▶ **TASK OBJECTIVE**
Please count how many lines below contain the word "helmet" and give nothing but that figure.

▶ **INFORMATION GIVEN**
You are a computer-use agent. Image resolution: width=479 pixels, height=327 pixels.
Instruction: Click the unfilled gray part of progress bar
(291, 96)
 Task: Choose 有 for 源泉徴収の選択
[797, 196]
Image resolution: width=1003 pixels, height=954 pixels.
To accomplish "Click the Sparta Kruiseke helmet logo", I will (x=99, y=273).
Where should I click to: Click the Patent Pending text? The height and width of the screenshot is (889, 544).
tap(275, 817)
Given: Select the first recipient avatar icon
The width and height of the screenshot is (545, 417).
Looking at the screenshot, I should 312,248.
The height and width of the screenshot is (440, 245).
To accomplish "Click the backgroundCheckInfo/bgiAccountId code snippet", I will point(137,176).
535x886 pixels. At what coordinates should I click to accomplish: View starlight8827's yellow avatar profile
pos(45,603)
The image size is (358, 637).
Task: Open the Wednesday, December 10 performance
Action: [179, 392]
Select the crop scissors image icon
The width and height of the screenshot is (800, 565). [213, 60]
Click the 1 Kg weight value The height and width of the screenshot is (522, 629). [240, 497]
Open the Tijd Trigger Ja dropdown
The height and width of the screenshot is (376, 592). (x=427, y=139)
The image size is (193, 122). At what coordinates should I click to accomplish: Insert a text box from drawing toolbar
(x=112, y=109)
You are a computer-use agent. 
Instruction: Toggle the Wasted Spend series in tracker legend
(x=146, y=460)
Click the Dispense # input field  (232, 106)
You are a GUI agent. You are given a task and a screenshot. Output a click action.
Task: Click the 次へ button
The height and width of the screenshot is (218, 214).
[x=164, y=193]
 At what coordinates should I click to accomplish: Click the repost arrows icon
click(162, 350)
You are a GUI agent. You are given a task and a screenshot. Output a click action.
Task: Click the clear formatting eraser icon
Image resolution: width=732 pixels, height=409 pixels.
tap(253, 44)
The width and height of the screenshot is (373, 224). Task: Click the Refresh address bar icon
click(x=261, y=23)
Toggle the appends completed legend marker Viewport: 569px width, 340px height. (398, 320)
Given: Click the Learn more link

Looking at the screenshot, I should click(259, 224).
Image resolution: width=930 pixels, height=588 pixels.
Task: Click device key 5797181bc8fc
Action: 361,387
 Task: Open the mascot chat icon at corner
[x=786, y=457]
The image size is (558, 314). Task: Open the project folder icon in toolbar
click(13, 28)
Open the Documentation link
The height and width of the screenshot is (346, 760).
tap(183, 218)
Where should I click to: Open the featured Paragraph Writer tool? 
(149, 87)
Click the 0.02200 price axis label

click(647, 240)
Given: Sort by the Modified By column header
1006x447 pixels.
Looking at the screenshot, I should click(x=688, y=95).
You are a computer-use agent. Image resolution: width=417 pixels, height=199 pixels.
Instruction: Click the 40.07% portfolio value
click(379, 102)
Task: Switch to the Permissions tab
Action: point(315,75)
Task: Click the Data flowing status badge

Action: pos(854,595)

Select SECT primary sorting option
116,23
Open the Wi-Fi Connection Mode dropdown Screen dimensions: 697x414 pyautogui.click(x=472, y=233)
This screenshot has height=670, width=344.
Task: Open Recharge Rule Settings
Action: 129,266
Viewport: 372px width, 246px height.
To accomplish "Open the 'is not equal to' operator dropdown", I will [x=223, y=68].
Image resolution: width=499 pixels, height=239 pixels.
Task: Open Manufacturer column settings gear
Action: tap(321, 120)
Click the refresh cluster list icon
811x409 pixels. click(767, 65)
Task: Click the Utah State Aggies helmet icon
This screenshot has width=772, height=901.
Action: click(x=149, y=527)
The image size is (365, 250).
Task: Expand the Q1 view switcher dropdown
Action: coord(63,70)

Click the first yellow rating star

▶ **TASK RESPONSE**
2